→ What is required
Please return each record below exactly, with nothing left out.

──────── Extracted entries ────────

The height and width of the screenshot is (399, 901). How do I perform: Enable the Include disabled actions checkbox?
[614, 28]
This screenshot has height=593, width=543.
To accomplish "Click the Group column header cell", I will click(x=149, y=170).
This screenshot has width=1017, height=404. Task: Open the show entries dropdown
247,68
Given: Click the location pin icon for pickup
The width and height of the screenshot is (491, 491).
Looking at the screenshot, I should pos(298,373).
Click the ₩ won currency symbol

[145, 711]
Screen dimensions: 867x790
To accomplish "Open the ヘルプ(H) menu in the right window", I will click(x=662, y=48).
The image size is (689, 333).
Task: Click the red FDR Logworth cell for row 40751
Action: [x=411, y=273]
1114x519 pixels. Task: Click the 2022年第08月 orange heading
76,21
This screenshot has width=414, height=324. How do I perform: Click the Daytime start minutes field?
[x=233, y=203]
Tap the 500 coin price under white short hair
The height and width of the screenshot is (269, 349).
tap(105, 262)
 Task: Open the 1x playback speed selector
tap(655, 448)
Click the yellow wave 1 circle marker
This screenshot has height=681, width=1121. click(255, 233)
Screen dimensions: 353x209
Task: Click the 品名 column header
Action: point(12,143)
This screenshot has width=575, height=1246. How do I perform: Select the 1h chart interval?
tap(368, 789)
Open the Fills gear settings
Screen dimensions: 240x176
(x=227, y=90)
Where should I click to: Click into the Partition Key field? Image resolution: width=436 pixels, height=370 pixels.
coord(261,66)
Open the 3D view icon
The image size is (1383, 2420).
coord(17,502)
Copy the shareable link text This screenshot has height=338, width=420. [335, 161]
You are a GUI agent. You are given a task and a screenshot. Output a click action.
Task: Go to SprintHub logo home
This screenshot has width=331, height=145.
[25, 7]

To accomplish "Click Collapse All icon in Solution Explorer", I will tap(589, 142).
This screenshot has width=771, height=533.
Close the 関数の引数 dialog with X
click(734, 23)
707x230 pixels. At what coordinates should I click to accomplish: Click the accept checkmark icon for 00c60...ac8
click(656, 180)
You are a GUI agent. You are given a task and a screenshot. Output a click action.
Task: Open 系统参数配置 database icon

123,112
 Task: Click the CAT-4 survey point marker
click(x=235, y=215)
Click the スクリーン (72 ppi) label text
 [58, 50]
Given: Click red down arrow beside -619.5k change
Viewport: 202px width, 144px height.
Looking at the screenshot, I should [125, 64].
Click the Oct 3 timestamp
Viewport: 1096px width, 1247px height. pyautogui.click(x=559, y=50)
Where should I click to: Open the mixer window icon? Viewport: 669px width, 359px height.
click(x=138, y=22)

────────

→ Finished exercise
The height and width of the screenshot is (399, 901). How do I perform: Enable the Include disabled actions checkbox?
[614, 28]
This screenshot has height=593, width=543.
To accomplish "Click the Group column header cell", I will click(x=149, y=170).
This screenshot has width=1017, height=404. Task: Open the show entries dropdown
247,68
Given: Click the location pin icon for pickup
The width and height of the screenshot is (491, 491).
Looking at the screenshot, I should pos(298,373).
Click the ₩ won currency symbol

[145, 711]
Screen dimensions: 867x790
To accomplish "Open the ヘルプ(H) menu in the right window", I will click(x=662, y=48).
The image size is (689, 333).
Task: Click the red FDR Logworth cell for row 40751
Action: [x=411, y=273]
1114x519 pixels. Task: Click the 2022年第08月 orange heading
76,21
This screenshot has width=414, height=324. How do I perform: Click the Daytime start minutes field?
[x=233, y=203]
Tap the 500 coin price under white short hair
The height and width of the screenshot is (269, 349).
tap(105, 262)
 Task: Open the 1x playback speed selector
tap(655, 448)
Click the yellow wave 1 circle marker
This screenshot has height=681, width=1121. click(255, 233)
Screen dimensions: 353x209
Task: Click the 品名 column header
Action: point(12,143)
This screenshot has width=575, height=1246. How do I perform: Select the 1h chart interval?
tap(368, 789)
Open the Fills gear settings
Screen dimensions: 240x176
(x=227, y=90)
Where should I click to: Click into the Partition Key field? Image resolution: width=436 pixels, height=370 pixels.
coord(261,66)
Open the 3D view icon
The image size is (1383, 2420).
coord(17,502)
Copy the shareable link text This screenshot has height=338, width=420. [335, 161]
You are a GUI agent. You are given a task and a screenshot. Output a click action.
Task: Go to SprintHub logo home
This screenshot has width=331, height=145.
[25, 7]

To accomplish "Click Collapse All icon in Solution Explorer", I will tap(589, 142).
This screenshot has width=771, height=533.
Close the 関数の引数 dialog with X
click(734, 23)
707x230 pixels. At what coordinates should I click to accomplish: Click the accept checkmark icon for 00c60...ac8
click(656, 180)
You are a GUI agent. You are given a task and a screenshot. Output a click action.
Task: Open 系统参数配置 database icon

123,112
 Task: Click the CAT-4 survey point marker
click(x=235, y=215)
Click the スクリーン (72 ppi) label text
 [58, 50]
Given: Click red down arrow beside -619.5k change
Viewport: 202px width, 144px height.
Looking at the screenshot, I should [125, 64].
Click the Oct 3 timestamp
Viewport: 1096px width, 1247px height. pyautogui.click(x=559, y=50)
Where should I click to: Open the mixer window icon? Viewport: 669px width, 359px height.
click(x=138, y=22)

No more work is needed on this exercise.